During the debates, the president of the Senate, who was also formerly president of the French Hospital Federation, reminded the forum of the different modifications imposed on the Veil law since its origins: namely, the extension for abortion from 10 to 12 weeks and a shortening of the compulsory reflection period. With many senators, he refused to consider further modifications and recalled that abortion remains a “difficult moment.” Gérard Larcher had unexpected words for a politician of his rank in the French political class, and spoke in favor of a better accompaniment of women exposed to the terrible dilemma of putting an end to their pregnancies:
Giving a delay that goes beyond 10 weeks to receive a woman and perform the abortion is not satisfactory. I would like to remind you that it seems to me that we need to review the way we welcome these young women, and how we accompany them. It is not a banal act, it is an act that affects them personally. It’s a form of respect for women.
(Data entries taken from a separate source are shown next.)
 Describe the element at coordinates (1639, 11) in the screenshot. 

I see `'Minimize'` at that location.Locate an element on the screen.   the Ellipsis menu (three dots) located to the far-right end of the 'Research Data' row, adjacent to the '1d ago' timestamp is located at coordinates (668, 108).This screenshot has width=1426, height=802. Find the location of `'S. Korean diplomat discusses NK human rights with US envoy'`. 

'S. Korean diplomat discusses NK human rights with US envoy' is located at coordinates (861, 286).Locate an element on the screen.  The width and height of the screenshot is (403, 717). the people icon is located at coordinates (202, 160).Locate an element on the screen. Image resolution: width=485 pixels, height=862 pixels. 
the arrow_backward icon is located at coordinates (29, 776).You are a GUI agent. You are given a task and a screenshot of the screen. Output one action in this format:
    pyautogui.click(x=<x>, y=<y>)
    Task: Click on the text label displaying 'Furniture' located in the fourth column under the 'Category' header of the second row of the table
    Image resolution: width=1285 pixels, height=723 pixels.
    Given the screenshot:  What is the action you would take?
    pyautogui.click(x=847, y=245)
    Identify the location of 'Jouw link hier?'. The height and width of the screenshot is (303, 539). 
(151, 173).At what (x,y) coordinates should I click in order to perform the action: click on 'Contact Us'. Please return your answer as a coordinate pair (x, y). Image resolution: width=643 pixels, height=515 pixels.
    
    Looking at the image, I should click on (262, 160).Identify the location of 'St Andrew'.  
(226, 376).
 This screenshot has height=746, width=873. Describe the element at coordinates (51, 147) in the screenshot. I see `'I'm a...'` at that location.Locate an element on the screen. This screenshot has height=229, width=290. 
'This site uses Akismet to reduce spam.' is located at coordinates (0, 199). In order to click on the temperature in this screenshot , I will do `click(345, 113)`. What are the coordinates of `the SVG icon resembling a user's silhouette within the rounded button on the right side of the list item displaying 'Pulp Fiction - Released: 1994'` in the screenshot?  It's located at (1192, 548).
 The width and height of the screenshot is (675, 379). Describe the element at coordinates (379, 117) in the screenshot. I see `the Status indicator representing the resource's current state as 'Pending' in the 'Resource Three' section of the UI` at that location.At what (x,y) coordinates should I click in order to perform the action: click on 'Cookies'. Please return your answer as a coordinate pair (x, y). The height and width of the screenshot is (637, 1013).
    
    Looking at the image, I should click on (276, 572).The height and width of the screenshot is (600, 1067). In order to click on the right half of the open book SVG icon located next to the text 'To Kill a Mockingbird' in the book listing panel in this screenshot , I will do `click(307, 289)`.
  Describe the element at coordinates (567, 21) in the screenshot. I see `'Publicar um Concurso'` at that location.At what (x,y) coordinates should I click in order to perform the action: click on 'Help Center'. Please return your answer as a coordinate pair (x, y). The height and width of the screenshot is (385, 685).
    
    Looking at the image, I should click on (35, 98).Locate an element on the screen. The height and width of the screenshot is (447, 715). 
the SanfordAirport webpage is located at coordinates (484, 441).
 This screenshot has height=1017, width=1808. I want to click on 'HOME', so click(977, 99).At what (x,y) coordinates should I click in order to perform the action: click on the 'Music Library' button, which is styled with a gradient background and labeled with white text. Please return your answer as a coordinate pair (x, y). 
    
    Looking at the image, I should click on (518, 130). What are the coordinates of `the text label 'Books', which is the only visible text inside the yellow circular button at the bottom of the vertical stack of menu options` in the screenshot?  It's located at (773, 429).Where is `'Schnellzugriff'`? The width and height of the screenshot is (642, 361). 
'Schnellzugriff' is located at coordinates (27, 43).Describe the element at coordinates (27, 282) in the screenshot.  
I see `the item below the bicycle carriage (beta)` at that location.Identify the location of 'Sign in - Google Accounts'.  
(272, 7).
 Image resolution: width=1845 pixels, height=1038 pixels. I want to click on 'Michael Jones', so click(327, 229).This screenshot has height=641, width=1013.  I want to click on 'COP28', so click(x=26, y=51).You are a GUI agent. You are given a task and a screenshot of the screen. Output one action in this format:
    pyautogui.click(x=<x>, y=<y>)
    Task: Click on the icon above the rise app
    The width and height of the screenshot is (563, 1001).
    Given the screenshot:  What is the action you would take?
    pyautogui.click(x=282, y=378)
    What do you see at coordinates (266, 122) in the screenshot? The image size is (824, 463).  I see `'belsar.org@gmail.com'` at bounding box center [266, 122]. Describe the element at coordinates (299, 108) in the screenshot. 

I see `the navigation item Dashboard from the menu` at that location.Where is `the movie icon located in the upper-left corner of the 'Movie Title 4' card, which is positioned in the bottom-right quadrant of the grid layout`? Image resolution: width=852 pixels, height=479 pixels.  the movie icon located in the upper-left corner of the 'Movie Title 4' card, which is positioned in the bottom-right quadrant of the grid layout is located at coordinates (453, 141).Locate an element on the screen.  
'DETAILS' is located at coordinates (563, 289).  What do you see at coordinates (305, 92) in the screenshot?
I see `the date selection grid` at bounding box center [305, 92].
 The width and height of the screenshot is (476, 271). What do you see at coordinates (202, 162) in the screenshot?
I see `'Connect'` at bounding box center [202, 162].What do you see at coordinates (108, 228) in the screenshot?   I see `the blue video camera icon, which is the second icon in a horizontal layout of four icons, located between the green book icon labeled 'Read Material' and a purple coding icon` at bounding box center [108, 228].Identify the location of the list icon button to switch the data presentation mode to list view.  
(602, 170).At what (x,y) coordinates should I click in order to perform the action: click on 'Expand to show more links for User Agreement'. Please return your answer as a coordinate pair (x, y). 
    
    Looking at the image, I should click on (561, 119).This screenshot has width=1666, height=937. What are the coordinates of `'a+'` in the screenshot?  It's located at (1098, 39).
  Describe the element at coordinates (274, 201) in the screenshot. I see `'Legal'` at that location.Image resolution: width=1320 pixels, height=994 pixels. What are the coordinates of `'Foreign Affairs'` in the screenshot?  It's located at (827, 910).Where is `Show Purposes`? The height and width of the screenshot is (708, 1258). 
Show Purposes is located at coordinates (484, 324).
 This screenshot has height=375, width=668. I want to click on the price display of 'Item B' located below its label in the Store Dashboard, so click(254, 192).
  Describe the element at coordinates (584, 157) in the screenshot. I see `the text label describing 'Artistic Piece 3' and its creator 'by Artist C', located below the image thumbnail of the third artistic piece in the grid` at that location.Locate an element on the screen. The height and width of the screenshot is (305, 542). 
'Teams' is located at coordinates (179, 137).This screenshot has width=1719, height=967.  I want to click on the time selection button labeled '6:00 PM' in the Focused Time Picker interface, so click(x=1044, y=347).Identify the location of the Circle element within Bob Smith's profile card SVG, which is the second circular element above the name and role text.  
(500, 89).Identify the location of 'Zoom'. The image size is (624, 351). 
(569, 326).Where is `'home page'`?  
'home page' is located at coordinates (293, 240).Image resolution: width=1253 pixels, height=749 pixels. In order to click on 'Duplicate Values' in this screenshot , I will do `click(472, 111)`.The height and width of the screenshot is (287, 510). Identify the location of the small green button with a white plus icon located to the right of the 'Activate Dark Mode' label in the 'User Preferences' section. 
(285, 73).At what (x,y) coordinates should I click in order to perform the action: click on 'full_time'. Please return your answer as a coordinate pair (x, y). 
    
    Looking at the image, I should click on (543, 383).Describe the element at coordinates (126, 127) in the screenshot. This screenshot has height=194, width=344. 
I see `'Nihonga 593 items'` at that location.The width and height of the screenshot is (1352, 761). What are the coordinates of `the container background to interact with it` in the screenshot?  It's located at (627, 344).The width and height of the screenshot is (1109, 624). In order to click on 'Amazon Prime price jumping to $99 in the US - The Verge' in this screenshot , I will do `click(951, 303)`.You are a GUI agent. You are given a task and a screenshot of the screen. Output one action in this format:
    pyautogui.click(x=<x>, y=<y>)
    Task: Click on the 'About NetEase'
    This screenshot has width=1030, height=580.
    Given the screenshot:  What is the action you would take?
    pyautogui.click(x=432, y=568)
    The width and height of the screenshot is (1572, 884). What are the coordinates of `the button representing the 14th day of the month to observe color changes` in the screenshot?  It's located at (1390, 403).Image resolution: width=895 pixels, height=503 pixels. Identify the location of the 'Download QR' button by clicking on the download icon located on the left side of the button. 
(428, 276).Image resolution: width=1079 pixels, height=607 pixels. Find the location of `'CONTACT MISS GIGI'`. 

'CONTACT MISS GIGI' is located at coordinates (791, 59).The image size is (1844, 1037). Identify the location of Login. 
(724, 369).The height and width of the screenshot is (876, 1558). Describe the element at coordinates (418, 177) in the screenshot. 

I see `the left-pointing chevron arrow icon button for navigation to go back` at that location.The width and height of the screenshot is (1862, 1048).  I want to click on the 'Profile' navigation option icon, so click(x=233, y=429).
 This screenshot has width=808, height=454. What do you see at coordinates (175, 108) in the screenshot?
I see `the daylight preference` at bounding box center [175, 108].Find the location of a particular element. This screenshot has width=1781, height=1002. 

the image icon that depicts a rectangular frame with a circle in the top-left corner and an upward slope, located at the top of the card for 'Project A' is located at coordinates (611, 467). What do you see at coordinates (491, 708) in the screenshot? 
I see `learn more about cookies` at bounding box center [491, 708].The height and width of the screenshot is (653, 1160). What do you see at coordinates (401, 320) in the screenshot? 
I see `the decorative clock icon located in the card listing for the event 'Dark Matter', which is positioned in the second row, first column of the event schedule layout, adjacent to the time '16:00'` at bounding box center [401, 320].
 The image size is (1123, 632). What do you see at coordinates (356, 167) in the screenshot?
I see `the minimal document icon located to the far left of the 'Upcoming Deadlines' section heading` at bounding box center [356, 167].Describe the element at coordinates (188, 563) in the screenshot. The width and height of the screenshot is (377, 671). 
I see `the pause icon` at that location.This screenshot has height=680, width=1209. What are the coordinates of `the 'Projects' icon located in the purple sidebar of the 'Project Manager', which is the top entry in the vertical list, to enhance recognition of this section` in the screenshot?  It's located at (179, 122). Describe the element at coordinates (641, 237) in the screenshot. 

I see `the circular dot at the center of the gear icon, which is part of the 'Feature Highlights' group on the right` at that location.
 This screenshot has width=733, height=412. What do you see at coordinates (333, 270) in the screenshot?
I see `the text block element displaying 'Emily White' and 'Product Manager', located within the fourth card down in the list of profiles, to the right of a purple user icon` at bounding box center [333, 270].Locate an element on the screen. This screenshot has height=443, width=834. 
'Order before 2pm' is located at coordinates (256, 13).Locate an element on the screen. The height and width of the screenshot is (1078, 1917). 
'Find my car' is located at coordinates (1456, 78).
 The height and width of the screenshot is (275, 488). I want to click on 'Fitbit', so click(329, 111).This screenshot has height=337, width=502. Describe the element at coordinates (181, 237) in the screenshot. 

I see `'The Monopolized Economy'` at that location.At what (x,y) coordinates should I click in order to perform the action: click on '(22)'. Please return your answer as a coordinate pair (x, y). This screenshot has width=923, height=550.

Instead of arguing for the rights of the unborn child, which is the argument most often invoked by pro-life proponents, he argued on the fragility of the woman and the risks to her well-being, which is jeopardized in later-stage abortions. His response was a rebuttal to the argument put forward by Albane Gaillot, the deputy behind the bill, who defends the proposal as violating the rights of women.
However, blocking the bill in the Senate should not prevent its adoption at the second reading in the National Assembly. The French system provides for the lower house to have the final say in the event of disagreement between the two chambers, which means that the new law extending abortion up to 14 weeks should come into force before the end of the term in February 2022.